It’s 150 years of college football documentary..

Trust me by the time they show all of them this fall you will change your mind..
 
Great show. Can’t wait to watch more. ESPN definitely over emphasized parts where they had easy access to guys/interviews (Meyer, Finebaum, Tebow) but it’s hard to fault them for that. It only minimally takes away from the story. There was a lot on the sec and Notre Dame but they also played huge parts in the history of college football. Would have liked to see a little more on the military academies but they supposedly have a lot more coming so hopefully they go back to it.
 
Great show. Can’t wait to watch more. ESPN definitely over emphasized parts where they had easy access to guys/interviews (Meyer, Finebaum, Tebow) but it’s hard to fault them for that. It only minimally takes away from the story. There was a lot on the sec and Notre Dame but they also played huge parts in the history of college football. Would have liked to see a little more on the military academies but they supposedly have a lot more coming so hopefully they go back to it.

Would love if they bring up the 4 Horsemen again that they would mention they’re was only one TEAM that BEAT them TWICE... NEBRASKA!
 
It’s 150 years of college football documentary..

Trust me by the time they show all of them this fall you will change your mind..
If I read it right on ESPN its a two part documentary.
https://www.espn.com/college-football/story/_/id/25663448/college-football-150-espn-schedule

There will be an 11 part series airing on Tuesdays starting Sept 17. Hoping for better there. Maybe they will actually say the name Osborne or show a half a second clip of Memorial stadium.
 
The Greatest will be a 11 episode series starting on Thursday Sept 17 which doesn’t make sense when they’ve going to have Thursday night games on ESPN..

The greatest games will be aired on November 6th.
Nebraska will have 2 games I believe will be mentioned. 1971 Oklahoma game and 1984 Orange Bowl.
 
On a serious note, the best part (and it included a few bites from Johnny Rodgers about how Devaney recruited African-American players) explained how northern schools such as Michigan State started to put some distance between themselves and most of the SEC — excepting Alabama — by recruiting black players from the South to fill their rosters. Only when Alabama started getting its ass handed to them did Paul Bryant begin to recruit black players.

The Huskers won our first national championship by beating an all-white LSU team in the Orange Bowl. The next year, we defeated Alabama, which featured one black starter. By the time Nebraska played Alabama again six years later in Lincoln, the Tide's roster had done a makeover.

As it relates to Nebraska, the documentary claimed that Nebraska and Oklahoma used segregation against Southern schools by focusing on African-Americans to form a larger portion of their rosters. However, that's misleading regarding players from the South.

Devaney's recruiting focused on players from the North and West, though the 1971 team included John Adkins from Virginia. We generally didn't recruit from former Confederate states, though we did pull players from Missouri, a slave state that didn't rebel. Our 1971 team included African-American players from Illinois, Ohio, California, Missouri, Nebraska, Kansas, New Jersey, Michigan and Wyoming.

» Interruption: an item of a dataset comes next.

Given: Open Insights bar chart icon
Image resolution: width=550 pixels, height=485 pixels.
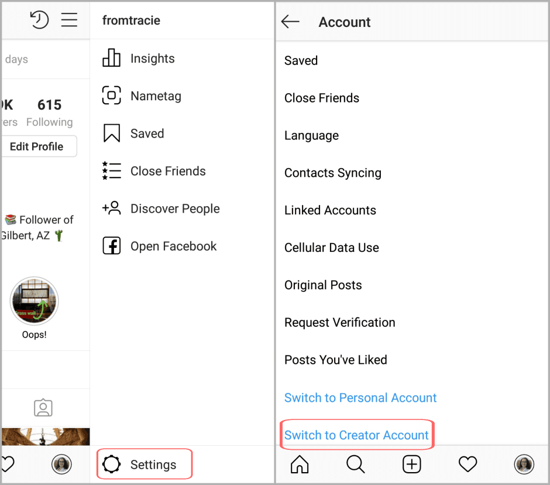Looking at the screenshot, I should 111,57.
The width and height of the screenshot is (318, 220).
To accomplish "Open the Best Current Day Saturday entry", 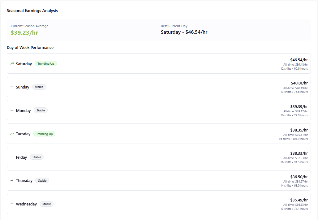I will (184, 32).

Before Devaney, Bill Jennings dipped into the South to pick up some African-American players who helped turn the program around a few years later with Devaney. They included Willie Ross from Helena, Arkansas and Ed Mitchell from Galveston, Texas.

Nebraska began to integrate under Bill Glassford in the early '50s after nearly 40 years of having no black players on the roster. Of course, in the 1890s and early 20th century, led by the legendary George Flippin, Nebraska had several African-American players on the roster, and it caused schools in Missouri and Oklahoma heartache.
 
Those shows had better be better than this documentary, because it sucks. Bad.

First of all, its extremely negative. It should be titled “150 years of this awful stuff called CFB.” With the trailer asking if its even worth playing at all.
Before you take it to extremes, Im not saying it 100% must be sunshine and roses. But come on, lets at least build it up with the good stuff first. A documentary celebrating CFB should probably, you know, celebrate it?

Its also inaccurate at times. Their timeline regarding tv for example is wayyyy off and also fails to account for the rise of cable tv in general.
It discusses the system of passing without ever diving into the history of the run game or option, unless you count the small segment on football before the forward pass was legal. It talks about the run game only in a negative light, and how passing is so much better. Wtf? Go ahead and discuss passing, but you should probably highlight the greatness and evolution of run games, too.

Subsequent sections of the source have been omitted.